Once you’ve selected the best person for the job, your final task is to convince candidates to accept the offer. A job offer email can make or break that decision.
When to send a job offer email
A job offer email should be the conclusion to the hiring process, so it should contain a summary of everything you’ve discussed so far. Ensure that all parties involved agree with legally binding details, such as the terms of employment or the company’s expectations.
A golden rule to convince candidates is to always extend the offer verbally before sending the email. This way, you won’t accidentally get stuck in a second wave of negotiations, leaving both you and your candidate exhausted instead of excited.
How to send a job offer email
There’s a couple of considerations to be made when sending a job offer email. First, you should decide between sending the offer letter as either an email attachment or in the body of an email.
Sending a PDF version of your employment offer letter as an email attachment is a professional way of going about it. It’s also convenient for your candidate; a separate document is easier to file away and return to if necessary.
However, make sure that you do include a brief personalized message in the email body. After all, you’ve had multiple conversations with this candidate – distancing yourself might come out of nowhere. Therefore, pick a particular tone of voice that matches your applicant’s personality.

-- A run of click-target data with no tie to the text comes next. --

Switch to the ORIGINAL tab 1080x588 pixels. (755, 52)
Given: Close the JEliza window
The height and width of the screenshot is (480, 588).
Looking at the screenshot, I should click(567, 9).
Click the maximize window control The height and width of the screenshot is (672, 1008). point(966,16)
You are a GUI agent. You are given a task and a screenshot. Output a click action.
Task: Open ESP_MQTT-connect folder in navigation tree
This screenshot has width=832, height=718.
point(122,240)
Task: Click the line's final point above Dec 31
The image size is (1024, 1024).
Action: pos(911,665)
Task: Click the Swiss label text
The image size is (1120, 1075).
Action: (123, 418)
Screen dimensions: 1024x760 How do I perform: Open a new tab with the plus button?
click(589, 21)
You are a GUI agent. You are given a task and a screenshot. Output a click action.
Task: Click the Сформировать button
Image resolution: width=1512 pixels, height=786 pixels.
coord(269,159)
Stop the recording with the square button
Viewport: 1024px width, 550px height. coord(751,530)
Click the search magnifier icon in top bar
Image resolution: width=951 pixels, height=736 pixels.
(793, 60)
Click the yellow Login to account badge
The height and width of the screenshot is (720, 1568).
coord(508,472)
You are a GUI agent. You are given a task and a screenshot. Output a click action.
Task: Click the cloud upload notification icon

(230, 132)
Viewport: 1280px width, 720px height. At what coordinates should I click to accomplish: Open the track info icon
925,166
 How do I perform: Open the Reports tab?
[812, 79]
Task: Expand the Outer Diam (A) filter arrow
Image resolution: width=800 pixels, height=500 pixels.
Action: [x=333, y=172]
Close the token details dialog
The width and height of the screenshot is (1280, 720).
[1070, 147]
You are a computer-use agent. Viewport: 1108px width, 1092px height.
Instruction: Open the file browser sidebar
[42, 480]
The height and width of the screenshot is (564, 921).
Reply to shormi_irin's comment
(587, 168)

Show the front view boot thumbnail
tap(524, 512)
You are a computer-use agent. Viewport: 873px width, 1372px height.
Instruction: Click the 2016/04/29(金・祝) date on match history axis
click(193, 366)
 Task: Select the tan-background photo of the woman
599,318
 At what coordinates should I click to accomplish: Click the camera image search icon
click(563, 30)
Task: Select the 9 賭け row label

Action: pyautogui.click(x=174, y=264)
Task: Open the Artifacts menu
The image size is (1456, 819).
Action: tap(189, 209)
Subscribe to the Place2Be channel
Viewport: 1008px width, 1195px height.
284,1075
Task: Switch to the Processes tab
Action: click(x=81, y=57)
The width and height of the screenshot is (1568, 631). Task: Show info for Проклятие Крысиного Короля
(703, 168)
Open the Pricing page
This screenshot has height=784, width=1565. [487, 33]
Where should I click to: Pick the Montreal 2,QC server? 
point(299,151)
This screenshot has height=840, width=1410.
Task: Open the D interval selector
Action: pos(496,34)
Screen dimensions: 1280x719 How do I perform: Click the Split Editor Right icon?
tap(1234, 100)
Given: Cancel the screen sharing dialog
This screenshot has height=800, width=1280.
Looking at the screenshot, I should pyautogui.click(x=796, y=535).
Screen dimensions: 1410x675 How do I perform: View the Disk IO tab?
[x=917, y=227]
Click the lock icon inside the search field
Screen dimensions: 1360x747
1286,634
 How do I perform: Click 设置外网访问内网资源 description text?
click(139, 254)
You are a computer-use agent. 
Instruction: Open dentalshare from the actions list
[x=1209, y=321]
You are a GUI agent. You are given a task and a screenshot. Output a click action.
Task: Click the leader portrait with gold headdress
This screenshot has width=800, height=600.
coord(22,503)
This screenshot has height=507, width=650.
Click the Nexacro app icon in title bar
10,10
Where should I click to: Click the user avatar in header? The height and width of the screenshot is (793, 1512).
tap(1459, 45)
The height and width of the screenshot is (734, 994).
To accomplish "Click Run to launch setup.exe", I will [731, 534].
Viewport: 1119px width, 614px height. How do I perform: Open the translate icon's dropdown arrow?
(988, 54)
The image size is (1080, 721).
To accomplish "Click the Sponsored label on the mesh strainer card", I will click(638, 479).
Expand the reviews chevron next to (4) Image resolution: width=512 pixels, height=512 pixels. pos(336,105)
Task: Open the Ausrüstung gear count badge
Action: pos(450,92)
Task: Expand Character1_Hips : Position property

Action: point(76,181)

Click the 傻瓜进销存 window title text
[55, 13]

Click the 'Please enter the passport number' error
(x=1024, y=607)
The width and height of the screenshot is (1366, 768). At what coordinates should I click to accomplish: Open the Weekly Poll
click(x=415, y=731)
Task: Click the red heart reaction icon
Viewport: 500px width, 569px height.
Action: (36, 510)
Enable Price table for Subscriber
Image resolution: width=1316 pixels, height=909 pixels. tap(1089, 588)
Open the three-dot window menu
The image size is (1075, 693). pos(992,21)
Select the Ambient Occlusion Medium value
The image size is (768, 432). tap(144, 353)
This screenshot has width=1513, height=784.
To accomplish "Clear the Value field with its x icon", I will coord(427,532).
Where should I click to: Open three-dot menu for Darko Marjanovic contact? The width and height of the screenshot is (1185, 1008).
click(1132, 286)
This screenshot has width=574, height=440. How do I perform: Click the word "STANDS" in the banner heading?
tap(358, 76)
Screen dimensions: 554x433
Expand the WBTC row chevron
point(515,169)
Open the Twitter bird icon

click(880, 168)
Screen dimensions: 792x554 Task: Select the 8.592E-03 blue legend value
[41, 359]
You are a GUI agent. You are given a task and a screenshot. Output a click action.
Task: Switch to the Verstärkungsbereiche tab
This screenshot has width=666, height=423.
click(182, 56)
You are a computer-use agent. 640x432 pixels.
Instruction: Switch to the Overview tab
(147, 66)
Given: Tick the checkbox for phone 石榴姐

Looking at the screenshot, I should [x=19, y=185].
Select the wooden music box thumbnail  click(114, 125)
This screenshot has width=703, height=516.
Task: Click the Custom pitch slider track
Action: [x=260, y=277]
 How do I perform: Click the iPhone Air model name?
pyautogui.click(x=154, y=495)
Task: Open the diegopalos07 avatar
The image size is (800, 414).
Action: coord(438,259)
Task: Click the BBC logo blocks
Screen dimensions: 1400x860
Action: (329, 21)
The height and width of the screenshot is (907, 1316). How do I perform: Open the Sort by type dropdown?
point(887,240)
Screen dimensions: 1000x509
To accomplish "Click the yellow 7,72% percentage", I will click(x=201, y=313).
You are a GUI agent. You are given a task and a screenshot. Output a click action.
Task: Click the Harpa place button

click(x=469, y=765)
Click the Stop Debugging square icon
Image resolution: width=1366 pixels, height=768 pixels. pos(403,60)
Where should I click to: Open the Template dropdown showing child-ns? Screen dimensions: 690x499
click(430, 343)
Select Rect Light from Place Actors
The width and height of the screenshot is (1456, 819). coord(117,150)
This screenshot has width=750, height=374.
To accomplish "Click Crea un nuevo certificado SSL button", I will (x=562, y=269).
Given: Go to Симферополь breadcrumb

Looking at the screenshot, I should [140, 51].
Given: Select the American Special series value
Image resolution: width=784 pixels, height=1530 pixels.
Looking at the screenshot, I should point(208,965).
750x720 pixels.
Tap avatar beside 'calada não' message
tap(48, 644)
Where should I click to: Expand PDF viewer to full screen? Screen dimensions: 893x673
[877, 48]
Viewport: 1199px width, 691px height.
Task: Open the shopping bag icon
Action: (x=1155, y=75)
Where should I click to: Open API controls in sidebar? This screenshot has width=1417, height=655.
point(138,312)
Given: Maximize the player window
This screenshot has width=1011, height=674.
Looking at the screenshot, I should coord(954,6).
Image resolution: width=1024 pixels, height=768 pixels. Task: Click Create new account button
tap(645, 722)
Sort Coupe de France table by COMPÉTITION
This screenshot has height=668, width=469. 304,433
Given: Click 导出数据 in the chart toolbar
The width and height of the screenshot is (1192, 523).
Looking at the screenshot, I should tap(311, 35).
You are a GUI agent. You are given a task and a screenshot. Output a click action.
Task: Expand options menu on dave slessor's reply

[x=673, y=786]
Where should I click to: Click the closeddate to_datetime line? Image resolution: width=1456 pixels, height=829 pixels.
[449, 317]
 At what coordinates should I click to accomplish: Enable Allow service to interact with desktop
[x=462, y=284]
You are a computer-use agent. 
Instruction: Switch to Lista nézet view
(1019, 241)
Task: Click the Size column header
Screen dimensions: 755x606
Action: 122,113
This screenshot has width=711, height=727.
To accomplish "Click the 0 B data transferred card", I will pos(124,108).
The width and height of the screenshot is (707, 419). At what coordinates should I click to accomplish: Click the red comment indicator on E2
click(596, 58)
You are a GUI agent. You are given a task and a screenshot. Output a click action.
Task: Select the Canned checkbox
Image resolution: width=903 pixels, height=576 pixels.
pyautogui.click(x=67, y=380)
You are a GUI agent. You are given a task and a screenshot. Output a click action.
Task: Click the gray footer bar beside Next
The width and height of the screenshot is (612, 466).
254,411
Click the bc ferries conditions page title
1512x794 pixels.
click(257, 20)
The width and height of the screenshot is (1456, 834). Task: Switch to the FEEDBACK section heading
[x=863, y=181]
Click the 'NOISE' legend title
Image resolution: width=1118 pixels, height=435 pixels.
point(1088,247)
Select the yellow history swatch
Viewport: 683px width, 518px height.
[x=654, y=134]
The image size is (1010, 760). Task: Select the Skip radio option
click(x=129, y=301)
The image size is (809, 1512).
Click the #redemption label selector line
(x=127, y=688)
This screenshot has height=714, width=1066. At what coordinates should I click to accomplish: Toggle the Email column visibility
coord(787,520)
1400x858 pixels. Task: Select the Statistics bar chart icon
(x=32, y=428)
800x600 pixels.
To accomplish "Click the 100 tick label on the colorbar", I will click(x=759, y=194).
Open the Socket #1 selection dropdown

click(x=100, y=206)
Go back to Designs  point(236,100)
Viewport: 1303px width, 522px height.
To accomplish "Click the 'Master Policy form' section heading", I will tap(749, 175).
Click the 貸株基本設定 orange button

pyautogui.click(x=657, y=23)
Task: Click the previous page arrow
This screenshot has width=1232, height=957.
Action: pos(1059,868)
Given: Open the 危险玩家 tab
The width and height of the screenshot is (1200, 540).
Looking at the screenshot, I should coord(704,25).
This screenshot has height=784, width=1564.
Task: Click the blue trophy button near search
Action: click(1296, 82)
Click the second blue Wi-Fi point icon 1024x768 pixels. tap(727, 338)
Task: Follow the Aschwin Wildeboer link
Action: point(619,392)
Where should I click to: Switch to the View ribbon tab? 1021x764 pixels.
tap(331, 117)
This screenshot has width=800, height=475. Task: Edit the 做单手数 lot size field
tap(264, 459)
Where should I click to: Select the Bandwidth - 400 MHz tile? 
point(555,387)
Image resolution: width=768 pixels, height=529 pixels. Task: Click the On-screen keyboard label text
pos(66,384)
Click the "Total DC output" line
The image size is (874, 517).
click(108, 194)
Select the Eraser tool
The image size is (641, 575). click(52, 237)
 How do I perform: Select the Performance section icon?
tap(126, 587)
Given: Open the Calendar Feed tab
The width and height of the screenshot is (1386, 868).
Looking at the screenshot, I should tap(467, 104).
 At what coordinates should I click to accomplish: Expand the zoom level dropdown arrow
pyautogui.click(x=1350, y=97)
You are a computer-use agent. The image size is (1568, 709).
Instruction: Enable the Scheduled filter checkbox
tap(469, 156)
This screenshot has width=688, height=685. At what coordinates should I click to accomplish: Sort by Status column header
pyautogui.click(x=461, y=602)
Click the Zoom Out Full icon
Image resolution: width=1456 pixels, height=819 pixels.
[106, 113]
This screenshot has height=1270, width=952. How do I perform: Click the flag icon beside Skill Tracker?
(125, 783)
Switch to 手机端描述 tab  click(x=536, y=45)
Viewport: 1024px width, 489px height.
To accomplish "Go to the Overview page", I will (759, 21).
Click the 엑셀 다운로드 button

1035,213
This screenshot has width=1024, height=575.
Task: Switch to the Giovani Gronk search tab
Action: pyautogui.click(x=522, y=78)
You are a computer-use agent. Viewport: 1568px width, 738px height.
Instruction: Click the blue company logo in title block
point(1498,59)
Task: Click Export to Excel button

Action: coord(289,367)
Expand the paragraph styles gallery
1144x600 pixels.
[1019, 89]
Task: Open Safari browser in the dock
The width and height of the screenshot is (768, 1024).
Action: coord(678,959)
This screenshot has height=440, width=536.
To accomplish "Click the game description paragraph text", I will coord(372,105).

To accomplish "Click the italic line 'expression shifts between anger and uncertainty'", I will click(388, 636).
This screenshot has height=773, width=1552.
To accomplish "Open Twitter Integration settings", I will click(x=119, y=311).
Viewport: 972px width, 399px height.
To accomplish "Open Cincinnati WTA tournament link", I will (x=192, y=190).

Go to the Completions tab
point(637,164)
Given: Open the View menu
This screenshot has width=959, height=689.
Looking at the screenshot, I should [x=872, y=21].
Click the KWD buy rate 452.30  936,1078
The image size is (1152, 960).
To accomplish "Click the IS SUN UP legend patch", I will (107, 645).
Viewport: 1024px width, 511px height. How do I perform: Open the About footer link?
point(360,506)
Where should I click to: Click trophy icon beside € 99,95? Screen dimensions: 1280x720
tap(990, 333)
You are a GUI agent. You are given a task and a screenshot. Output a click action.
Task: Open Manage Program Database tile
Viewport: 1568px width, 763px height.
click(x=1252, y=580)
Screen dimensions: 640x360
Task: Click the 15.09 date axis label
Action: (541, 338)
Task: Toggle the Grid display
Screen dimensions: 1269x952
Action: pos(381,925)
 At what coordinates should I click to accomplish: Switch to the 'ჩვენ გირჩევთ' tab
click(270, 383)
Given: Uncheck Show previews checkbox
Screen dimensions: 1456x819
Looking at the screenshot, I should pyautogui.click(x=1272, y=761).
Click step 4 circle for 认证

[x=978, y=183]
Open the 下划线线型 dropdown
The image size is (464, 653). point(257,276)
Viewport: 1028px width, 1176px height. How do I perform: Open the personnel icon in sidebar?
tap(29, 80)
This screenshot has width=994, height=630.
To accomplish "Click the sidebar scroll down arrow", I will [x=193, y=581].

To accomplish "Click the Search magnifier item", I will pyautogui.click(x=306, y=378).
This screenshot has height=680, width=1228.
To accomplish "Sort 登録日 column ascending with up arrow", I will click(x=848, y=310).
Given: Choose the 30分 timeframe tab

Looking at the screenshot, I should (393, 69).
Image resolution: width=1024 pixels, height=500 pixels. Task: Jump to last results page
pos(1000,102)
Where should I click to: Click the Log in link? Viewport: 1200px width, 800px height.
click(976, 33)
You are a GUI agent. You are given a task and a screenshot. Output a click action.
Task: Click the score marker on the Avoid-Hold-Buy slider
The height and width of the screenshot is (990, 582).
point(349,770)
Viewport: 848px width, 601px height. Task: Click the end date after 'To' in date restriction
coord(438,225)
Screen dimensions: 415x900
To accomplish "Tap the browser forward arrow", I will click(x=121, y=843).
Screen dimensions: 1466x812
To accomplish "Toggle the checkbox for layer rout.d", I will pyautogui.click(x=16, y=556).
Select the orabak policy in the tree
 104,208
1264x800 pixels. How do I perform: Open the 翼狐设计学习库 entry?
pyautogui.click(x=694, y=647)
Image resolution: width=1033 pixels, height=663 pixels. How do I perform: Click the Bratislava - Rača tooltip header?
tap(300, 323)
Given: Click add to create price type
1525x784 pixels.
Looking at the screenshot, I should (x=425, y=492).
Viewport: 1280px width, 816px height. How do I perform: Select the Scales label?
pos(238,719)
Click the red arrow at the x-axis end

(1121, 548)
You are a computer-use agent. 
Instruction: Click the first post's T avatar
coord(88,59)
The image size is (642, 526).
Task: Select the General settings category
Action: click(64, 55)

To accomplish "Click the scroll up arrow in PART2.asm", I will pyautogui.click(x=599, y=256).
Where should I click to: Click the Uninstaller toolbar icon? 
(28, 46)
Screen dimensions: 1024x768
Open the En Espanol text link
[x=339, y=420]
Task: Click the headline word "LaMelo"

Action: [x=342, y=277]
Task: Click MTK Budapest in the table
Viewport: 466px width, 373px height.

You could also send your offer letter in the body of the email. This way, the candidate will see the complete offer letter immediately after opening the email instead of having to download an attachment.
Though, do remember that legally binding details are still crucial to discuss and include, even if the hiring process was laid-back and somewhat informal.
What should be included in a job offer
As discussed, a job offer email should contain a summary of all the relevant information you and the candidate have discussed. Examples are:
- Job details
- Contingencies, if applicable
- Deadline for accepting/declining the offer
- Your contact details
Extra tips for convincing candidates
As a bonus, you can attach relevant documents and resources to help the candidate make an informed decision. But don’t overdo it: you’re aiming for information, not overkill.
Such attachments can range from the company’s annual report to a personalized message from the candidate’s potential new colleagues using Videotape. Anything goes, as long as you’re confident that these extras fit with your applicant’s personality.